Insiders have curtailed their buying in a big way, and that can’t be good, TrimTabs says.

Corporate insiders, including top executives, directors and large stockholders, have stopped buying their companies’ shares even as prices have rebounded from August lows, an exceedingly bearish sign at a time when many investors are bracing for a new recession, according to TrimTabs.

Citing Form 4 filings companies make with the Securities and Exchange Commission, TrimTabs said insiders bought $13 million on the five trading days ended Sept. 14, a 59 percent drop from year-to-date average daily purchases of $32 million. The latest aggregate figure is also 92 percent below the $162 million average daily buying on the five trading days between Aug. 2 and Aug. 10, TrimTabs found.
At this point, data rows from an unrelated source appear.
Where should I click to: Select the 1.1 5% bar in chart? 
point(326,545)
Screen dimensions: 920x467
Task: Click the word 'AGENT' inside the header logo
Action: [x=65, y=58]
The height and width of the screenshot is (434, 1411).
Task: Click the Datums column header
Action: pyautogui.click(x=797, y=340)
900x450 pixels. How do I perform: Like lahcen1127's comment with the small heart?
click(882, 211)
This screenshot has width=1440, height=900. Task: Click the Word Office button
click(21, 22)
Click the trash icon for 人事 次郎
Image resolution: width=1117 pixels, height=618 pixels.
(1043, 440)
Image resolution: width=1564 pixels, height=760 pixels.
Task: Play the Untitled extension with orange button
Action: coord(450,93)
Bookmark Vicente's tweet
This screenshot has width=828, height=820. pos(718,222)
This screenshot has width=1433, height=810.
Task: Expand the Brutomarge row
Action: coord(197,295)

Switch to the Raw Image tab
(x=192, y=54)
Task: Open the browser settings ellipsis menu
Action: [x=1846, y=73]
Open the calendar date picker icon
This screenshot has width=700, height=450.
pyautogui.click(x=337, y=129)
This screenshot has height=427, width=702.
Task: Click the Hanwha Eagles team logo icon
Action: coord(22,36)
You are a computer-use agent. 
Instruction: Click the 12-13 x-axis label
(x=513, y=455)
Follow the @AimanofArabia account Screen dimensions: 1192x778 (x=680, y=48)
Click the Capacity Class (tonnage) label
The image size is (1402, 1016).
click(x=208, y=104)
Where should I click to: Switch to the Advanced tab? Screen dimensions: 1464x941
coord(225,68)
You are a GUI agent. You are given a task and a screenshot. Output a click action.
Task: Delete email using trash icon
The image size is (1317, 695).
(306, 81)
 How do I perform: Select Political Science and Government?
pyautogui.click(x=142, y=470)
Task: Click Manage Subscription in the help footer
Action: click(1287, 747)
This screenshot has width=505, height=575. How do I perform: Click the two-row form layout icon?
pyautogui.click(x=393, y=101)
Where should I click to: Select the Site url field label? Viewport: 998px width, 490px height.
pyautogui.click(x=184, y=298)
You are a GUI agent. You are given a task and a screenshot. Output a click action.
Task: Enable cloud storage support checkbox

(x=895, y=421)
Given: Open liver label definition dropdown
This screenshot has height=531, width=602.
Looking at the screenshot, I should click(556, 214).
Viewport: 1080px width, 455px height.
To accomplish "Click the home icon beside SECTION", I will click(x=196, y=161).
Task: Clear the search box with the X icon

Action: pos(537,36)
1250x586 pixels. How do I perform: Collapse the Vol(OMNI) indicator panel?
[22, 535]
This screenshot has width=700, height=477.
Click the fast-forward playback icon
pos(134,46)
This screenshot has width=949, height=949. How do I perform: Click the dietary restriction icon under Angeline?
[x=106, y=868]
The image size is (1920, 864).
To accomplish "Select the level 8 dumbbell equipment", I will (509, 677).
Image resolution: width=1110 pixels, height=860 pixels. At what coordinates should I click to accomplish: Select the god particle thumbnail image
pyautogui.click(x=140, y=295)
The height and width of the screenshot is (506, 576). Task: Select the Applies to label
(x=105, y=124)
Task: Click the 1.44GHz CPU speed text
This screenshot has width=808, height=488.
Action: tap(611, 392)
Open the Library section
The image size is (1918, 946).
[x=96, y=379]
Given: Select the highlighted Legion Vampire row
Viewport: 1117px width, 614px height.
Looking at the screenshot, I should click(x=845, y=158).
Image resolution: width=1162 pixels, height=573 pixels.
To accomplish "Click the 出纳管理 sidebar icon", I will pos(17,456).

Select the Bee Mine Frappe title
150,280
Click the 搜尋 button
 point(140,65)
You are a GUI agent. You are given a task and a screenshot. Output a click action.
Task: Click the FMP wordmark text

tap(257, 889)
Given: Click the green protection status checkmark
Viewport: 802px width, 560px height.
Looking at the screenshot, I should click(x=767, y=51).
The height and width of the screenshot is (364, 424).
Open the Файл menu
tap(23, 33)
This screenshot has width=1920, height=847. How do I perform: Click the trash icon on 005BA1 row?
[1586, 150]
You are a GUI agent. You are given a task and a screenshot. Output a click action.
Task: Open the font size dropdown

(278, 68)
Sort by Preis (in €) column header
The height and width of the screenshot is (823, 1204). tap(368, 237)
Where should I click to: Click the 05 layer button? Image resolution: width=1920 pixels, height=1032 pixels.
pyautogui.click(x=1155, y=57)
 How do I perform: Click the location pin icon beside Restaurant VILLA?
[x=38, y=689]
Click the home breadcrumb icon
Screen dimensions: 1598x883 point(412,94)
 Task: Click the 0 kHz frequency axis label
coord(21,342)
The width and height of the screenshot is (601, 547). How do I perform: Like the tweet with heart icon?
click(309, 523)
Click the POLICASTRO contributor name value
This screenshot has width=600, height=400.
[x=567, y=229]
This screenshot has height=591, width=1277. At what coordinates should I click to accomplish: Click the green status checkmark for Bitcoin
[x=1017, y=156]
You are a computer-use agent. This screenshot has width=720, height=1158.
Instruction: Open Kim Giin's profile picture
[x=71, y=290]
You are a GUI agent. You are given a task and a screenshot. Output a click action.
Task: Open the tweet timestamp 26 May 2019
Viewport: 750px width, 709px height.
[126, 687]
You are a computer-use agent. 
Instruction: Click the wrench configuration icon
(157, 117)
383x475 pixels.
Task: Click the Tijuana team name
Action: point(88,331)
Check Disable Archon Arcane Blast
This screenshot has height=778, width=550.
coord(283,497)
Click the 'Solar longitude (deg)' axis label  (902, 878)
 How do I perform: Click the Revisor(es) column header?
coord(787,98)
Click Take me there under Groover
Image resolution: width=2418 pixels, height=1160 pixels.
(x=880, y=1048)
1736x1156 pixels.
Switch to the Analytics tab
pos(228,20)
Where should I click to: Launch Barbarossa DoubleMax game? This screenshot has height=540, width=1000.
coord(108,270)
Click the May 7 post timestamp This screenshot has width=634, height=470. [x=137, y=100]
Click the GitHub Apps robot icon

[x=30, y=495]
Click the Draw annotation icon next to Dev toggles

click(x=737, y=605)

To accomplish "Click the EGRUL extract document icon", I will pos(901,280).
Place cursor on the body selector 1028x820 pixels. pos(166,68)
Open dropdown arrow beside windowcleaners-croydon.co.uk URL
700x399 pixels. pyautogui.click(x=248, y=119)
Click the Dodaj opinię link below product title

“TrimTabs regards the pullback in insider buying as a bearish sign,” the Sausalito, Calif.-based market research firm said in a press release.

“Insiders know more about their companies’ prospects than anyone else, so it is not positive that they have curtailed their buying so sharply. The huge spike in insider buying in early August coincided with a significant interim low in stock prices,” TrimTabs added.

The findings were released as the Federal Reserve meets this week to discuss what, if anything, it can do to keep the economy from slipping. A slew of factors, from S&P’s downgrade of U.S. debt on Aug. 5, signs of a widening of Europe’s debt crisis and a variety of soft economic indicators have decimated investor and consumer confidence.

Analysts and economists have been raising the odds that the U.S. economy may slip back into recession after the mortgage-debt-related financial crisis of 2008.

The collapse of Lehman Brothers three years ago was the catalyst that brought global credit markets to a halt and pushed the U.S. economy into what has come to be regarded as its worst downturn since the 1930s.

Some fear Europe’s debt crisis could end up pushing some banks with a fair amount of eurozone sovereign debt on their books to the brink of insolvency, should countries such as Greece begin to default on their obligations.

French banks in particular are viewed as vulnerable, though the French government has pledged to do everything in its power to prevent a Lehman Brothers-like collapse of any of its financial institutions.

The Fed meeting ends on Wednesday, Sept. 21, and any announcement it makes will become public during regular business hours for U.S. stock markets.